● Work request:
Taking the lines below one at a time, count those with the string "computer" and give the result alone.

Dataset entries

--

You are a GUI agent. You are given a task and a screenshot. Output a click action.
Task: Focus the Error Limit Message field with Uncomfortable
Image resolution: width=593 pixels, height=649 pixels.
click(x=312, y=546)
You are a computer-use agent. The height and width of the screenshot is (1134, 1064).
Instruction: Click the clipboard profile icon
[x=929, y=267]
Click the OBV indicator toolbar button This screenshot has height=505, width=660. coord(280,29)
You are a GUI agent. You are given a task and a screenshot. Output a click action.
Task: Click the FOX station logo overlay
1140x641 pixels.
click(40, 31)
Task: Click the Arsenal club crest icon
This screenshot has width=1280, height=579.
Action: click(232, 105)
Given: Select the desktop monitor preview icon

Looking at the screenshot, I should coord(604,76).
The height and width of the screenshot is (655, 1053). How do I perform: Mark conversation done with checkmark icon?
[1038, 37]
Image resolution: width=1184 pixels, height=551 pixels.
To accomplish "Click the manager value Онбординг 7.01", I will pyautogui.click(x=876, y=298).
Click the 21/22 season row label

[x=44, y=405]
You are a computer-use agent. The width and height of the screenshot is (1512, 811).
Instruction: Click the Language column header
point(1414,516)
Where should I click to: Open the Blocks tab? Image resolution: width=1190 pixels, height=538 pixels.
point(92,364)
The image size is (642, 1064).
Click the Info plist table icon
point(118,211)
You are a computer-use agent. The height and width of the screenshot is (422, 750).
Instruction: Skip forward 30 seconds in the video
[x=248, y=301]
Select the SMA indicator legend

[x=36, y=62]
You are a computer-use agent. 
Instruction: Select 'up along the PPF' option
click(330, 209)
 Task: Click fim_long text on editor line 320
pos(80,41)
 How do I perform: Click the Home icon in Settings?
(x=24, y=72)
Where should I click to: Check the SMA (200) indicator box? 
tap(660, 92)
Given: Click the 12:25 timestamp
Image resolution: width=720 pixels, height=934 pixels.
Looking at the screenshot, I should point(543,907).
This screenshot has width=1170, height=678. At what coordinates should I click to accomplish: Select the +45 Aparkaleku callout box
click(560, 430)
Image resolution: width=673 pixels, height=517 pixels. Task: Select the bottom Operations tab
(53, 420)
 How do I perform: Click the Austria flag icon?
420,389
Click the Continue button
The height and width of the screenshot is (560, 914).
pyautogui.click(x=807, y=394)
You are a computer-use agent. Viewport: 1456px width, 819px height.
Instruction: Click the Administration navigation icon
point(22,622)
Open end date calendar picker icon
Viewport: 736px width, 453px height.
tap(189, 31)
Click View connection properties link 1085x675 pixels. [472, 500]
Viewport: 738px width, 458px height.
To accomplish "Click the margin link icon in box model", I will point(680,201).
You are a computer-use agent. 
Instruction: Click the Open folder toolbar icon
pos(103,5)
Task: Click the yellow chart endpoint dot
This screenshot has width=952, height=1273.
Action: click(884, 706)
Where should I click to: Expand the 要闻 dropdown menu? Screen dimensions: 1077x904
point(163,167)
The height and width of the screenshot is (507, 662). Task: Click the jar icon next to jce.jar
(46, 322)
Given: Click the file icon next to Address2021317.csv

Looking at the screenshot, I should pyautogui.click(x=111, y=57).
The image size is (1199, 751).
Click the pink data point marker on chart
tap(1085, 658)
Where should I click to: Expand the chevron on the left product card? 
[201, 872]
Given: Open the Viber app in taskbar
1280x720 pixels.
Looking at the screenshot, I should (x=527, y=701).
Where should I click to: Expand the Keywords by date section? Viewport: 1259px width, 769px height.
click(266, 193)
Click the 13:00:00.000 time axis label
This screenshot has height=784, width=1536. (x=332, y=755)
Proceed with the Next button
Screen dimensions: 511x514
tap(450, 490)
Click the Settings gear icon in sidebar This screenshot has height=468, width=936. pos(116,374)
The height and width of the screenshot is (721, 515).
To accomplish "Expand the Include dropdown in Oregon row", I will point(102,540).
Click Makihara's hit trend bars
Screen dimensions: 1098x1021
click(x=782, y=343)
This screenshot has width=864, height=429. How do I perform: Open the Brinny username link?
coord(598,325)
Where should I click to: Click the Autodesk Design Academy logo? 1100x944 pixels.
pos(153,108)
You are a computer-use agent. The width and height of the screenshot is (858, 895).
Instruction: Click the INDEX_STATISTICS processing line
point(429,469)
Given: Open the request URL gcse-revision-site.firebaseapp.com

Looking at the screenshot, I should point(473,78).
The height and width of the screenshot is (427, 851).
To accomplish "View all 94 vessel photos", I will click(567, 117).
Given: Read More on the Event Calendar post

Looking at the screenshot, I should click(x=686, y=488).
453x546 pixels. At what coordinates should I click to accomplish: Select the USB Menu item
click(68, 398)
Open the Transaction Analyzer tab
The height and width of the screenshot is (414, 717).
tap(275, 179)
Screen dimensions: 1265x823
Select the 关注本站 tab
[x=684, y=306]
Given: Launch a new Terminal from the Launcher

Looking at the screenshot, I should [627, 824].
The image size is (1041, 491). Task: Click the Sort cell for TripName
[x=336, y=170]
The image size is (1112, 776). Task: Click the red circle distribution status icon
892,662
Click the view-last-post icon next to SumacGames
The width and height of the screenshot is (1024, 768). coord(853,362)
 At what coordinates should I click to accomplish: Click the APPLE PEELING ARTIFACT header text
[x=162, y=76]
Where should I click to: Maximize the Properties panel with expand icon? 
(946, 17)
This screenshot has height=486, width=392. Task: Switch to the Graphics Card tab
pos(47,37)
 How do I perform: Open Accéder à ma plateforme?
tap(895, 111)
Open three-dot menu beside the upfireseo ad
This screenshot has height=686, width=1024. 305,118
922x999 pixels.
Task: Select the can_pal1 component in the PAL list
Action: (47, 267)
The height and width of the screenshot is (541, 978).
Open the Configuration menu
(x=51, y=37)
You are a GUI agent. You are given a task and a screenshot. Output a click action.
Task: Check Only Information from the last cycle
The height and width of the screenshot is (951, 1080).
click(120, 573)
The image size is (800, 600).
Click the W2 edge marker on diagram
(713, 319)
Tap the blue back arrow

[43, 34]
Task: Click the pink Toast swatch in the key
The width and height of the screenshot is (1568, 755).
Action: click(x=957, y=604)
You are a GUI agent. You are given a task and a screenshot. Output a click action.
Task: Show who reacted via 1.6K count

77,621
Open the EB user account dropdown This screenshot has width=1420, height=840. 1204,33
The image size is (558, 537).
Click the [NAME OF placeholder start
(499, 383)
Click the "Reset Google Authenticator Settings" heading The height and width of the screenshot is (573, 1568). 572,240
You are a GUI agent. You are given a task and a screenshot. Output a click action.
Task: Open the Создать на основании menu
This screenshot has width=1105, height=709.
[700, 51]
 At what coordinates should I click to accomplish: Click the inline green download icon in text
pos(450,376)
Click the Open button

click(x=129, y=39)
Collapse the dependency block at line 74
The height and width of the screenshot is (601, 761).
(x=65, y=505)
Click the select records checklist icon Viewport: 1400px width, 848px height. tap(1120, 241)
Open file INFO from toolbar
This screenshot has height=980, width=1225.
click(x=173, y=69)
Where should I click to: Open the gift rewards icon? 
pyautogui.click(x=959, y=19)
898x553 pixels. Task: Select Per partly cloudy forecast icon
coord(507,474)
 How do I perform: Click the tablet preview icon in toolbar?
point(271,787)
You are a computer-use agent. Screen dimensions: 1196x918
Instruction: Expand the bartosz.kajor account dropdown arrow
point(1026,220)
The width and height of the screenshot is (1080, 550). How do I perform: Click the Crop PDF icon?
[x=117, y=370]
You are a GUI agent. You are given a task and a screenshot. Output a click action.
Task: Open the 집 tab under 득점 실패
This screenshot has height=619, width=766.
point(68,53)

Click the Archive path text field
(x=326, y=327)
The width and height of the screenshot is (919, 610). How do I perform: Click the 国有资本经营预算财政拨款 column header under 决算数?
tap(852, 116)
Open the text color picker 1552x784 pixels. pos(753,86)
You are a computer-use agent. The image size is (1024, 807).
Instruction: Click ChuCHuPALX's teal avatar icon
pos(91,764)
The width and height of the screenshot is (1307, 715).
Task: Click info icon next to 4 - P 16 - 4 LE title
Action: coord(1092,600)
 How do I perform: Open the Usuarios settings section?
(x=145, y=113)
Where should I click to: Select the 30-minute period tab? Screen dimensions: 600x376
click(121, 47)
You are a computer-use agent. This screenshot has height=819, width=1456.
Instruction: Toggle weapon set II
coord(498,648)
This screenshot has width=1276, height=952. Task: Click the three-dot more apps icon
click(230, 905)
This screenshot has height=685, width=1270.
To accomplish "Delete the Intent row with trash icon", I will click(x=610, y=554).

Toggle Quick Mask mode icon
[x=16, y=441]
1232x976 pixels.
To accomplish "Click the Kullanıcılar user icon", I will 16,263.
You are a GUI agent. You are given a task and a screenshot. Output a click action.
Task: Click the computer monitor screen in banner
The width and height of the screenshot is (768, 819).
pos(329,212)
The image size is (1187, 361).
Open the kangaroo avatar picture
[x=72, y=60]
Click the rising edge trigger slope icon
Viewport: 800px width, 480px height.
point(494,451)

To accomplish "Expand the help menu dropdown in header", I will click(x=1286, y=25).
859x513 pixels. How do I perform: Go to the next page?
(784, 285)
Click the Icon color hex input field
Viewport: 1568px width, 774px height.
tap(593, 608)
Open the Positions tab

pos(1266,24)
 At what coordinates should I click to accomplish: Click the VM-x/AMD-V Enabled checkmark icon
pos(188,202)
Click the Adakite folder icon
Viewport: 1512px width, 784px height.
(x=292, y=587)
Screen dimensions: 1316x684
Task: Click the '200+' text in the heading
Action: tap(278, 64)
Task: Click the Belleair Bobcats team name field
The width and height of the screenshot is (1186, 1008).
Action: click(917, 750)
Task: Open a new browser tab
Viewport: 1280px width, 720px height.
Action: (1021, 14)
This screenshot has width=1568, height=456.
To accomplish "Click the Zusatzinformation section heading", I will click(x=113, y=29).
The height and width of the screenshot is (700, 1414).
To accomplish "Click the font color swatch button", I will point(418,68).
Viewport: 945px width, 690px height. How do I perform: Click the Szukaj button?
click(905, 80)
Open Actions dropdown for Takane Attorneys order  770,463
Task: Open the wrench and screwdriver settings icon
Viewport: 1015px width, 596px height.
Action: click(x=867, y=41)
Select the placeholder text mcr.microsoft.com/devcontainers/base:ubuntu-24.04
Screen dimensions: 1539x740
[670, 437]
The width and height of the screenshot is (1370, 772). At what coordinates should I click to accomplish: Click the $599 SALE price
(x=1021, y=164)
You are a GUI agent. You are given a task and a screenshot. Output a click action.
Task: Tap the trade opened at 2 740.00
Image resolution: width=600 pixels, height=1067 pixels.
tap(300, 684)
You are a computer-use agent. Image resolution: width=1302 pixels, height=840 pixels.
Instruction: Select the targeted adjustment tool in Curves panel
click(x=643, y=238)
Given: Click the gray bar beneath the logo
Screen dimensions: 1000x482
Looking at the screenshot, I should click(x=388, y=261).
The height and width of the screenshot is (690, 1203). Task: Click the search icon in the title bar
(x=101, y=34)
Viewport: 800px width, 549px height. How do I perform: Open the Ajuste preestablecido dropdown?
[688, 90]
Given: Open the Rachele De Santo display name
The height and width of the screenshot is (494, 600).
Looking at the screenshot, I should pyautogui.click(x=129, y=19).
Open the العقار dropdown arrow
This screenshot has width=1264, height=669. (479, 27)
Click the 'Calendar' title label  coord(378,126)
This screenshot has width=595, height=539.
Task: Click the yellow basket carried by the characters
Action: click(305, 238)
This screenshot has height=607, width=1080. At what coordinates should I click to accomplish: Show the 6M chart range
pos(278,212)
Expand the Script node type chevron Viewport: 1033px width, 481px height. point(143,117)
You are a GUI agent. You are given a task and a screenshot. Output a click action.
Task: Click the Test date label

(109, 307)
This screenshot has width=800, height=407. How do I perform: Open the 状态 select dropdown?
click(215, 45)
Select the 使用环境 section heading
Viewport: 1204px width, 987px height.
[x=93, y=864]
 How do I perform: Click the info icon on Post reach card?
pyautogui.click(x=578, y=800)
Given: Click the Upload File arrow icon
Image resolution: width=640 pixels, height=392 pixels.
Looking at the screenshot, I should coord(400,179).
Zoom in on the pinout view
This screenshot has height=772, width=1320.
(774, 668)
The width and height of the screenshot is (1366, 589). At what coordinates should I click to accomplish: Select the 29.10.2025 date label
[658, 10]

--

● The answer:
12